Marcia Gay Harden gives a credible performance of a mother trying to actualize her dreams through her daughters: she too must come of age.
Whip It will satisfy the thirteen through twenty-five year olds. The rest, Skip It!
The BOYS ARE BACK
I think it was Shakespeare who once said that if all one does is play, it becomes work! In this film the viewer is treated to two hours of tedium watching a father and his sons run, romp and role while sinking deeper and deeper into a sea of squalor: oblivious to the “cleanliness is next to godliness” mantra!
This is based on a true story and everyone can empathize with the pain of loss and the challenges of coping with grief but the movie was totally lacking in substance. Even the devastating countenance of Clive Owen and the magical landscape of Australia could not save this film from the world of mediocrity. The boys are back; oh how I wished they had stayed where they were!
CAPITALISM: A LOVE STORY
When I think of filmatic love stories or pairings I conger up images of Burton and Taylor, Tracy and Hepburn, O’Neal and MacGraw, Ledger and Gyllenhaal or even Fay Wray and King Kong. But in Michael Moore’s latest fantasy he partners Wall Street and its passionate quest for “capital”ism as a marriage so devoted, so strong so empirical that it will never grace the halls of a divorce court: just a criminal one.
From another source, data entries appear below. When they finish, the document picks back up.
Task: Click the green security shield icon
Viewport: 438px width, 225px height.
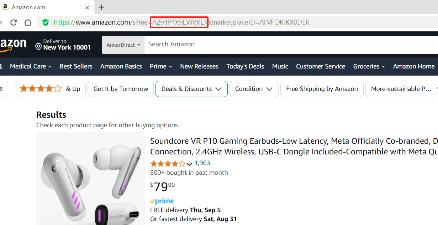Action: 46,22
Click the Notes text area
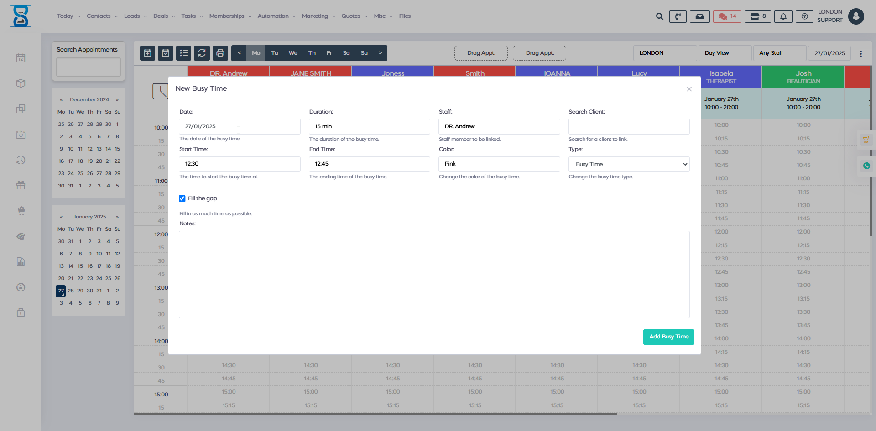The height and width of the screenshot is (431, 876). (434, 274)
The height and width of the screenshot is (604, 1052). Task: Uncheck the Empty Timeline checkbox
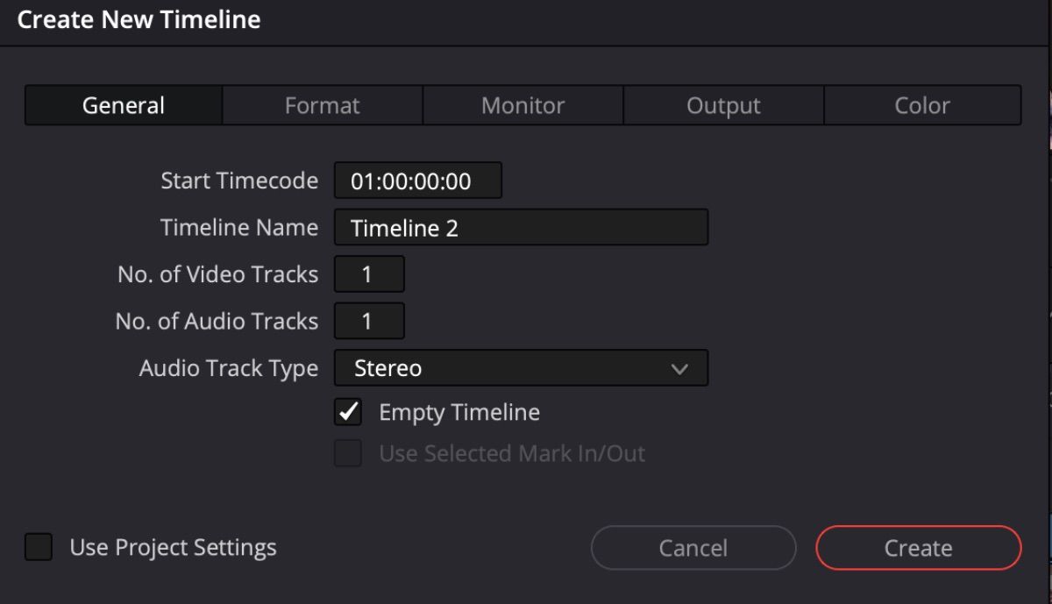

This is NOT a documentary. Moore’s talents lie in shedding seeds of truth on his field of fiction. The financial institutions deserve much of the castigation depicted in this, at times very entertaining film but Moorism takes it into the realm of the absurd. He proselytizes that capitalism and democracy are diametrically opposed and can never coexist: his converts, members of the clergy and Congress believe that we are on the verge of an apocalypse. Apropos of a Stephen King novel.
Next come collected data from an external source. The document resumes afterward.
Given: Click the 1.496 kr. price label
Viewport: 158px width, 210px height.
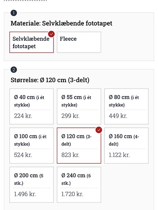Looking at the screenshot, I should (x=25, y=194).
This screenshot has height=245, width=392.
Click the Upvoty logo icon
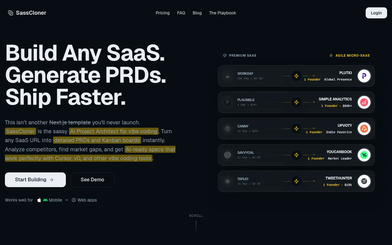(x=364, y=129)
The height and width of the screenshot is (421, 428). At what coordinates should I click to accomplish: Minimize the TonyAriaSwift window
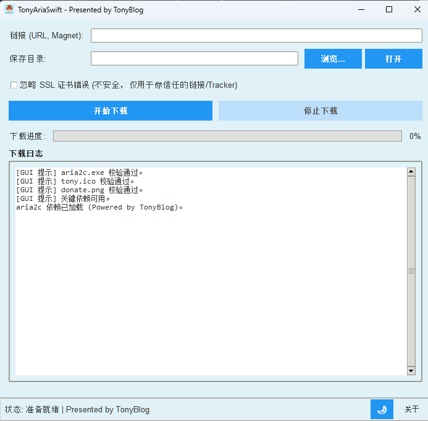(x=361, y=9)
Moore is disturbing with his black and white portrayal of the government, financial institutions and both major political parties; nothing and no one is left unscathed. But this is his right and privilege in our democratic society; we encourage discourse and dialogue between opposing opinions. Yes, it feels good to vent; no one does venting better than Moore.
The movie shines with his clever juxtapositions of past film clips with the present; naturally edited to prove his point. His chutzpah at trying to make a citizens arrest and arriving at banks with a Brinks truck to collect the bailout funds to be redistributed to the people are hilarious.
It should be noted that Mr. Moore received millions of dollars in tax incentives from the state of Michigan to film Capitalism: A Love Story in their state; and like any good capitalist, if this was disclosed, it was in very small print! Whose pockets did these incentives come from? We also know from a recent Wall Street Journal article that you can purchase a home in Detroit for the price of a Birkin bag!
Mr. Moore, instead of Wall Street, should invest some of his capital in a new suit, hat and tie!
Two & ½ Stars!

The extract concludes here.